1970, Appennini emiliani. Un ragazzo e una ragazza corrono a perdifiato in un bosco. Alberi chiudono loro la strada, rami secchi li schiaffeggiano, radici li fanno inciampare eppure i due corrono disperati: corrono per la loro vita. Lui – in jeans con le clarks ai piedi – imbraccia una macchina fotografica professionale; lei – con l’eskimo sopra al maglione – stringe fra le mani un mitra MAB con il caricatore infilato. Sfuggono per un pelo ai loro inseguitori, un gruppo di uomini in tuta militare armati di AK 47. Seduto sull’aia della sua Ca’ Rossa l’ex maresciallo Benedetto Santovito guarda il tramonto. Il vento, che soffia dai monti a valle, gli porta il rumore di una raffica di mitra. Alcuni secondi di silenzio, poi due esplosioni e una seconda raffica. Non è la prima volta che sente sparare sul monte Spungone, e ultimamente anche altre cose strane turbano la pace del paese. Qualcuno lo spia dal bosco, ne è sicuro. Forse è Sotgiu, un pastore sardo apparentemente senza un passato sistematosi con il gregge in un rudere isolato. Oppure potrebbe essere Santissimo, un anziano ubriacone che molesta tutte le donne che incontra. Mentre la sera sta diventando notte, una jeep militare di quelle abbandonate nei boschi dai soldati americani durante la Seconda guerra mondiale inchioda davanti all’ospedale della cittadina alle pendici dello Spungone, scarica un uomo ferito gravemente e riparte a tutta velocità. L’infermiera di turno, Domenica, sente la sgommata ed esce: c’è un uomo a terra, lo portano dentro che respira ancora ma muore prima che si possa fare qualcosa per lui. Il cadavere non ha documenti addosso, solo una tuta mimetica e pesanti stivali da parà…

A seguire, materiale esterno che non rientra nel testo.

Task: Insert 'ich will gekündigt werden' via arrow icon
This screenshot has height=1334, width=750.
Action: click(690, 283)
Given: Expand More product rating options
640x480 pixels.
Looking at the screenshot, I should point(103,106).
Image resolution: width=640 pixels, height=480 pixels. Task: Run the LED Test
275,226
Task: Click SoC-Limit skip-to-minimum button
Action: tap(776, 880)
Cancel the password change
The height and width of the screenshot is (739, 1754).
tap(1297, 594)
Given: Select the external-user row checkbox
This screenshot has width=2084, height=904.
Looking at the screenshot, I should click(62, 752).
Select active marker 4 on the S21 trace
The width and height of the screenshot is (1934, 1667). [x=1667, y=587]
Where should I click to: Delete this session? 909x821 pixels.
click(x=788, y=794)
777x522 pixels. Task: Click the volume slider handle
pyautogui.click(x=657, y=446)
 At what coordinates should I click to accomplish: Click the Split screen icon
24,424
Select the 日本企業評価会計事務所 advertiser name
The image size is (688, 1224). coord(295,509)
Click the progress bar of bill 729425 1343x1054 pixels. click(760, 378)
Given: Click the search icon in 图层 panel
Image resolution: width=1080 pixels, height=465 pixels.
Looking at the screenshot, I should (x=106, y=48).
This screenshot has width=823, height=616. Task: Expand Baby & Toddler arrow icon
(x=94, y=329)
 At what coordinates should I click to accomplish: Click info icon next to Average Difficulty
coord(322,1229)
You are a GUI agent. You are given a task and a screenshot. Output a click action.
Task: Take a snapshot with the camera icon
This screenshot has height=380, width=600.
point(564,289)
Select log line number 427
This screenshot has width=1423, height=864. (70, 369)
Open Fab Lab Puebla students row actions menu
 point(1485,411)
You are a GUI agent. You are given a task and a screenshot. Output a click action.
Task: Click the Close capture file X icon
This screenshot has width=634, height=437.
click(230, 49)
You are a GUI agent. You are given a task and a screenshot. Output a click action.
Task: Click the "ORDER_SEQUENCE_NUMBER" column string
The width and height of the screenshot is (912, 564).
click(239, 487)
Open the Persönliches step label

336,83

Il lungo e fruttuoso sodalizio tra il cantautore Francesco Guccini e lo scrittore Loriano Macchiavelli è qui al terzo episodio. Il meccanismo è oliato (“L’idea di solito nasce a me”, ha raccontato recentemente Guccini. “La innaffiamo con qualche bicchiere di vino, poi butto giù il primo capitolo. Loriano legge e me lo cambia. Poi scrive il suo, e anch’io ci metto del mio”), la storia va, i personaggi della serie ormai hanno un vissuto. Soprattutto il carabiniere Benedetto Santovito – solo formalmente in pensione perché quelli come lui in pensione non ci vanno mai – con la sua umanità e il suo acume, con la sua saggezza contadina e il suo profondo legame con il territorio, anche se è un territorio non suo, perché lui che viene da Castellabate si è innamorato di un ombroso paesino tra i boschi dell’Appennino bolognese. Al centro del plot stavolta le nuvole nere della lotta armata che si addensavano sull’Italia all’indomani della strage di piazza Fontana, tra gruppi paramilitari anticomunisti con i loro neri sogni di golpe e studenti-guerriglieri di estrema sinistra decisi ad alzare il livello dello scontro dopo l’ubriacatura idealista del ’68. Il titolo deriva da versi legati alla lotta dei fedayn palestinesi: “Questo sangue che impasta la terra/ davanti alla porta di casa mia,/ non fa che chiamare altro sangue./ Non sarà mio, questa volta,/ né dei miei figli…”. Parole di battaglia, lacrime e rabbia ma l’approccio sommesso della premiata ditta Guccini & Machiavelli, fatto più di dialoghi che di azione, più “contadino” che “urbano” finisce per penalizzare il plot, che avrebbe avuto forse bisogno di dosi più massicce di adrenalina e piombo.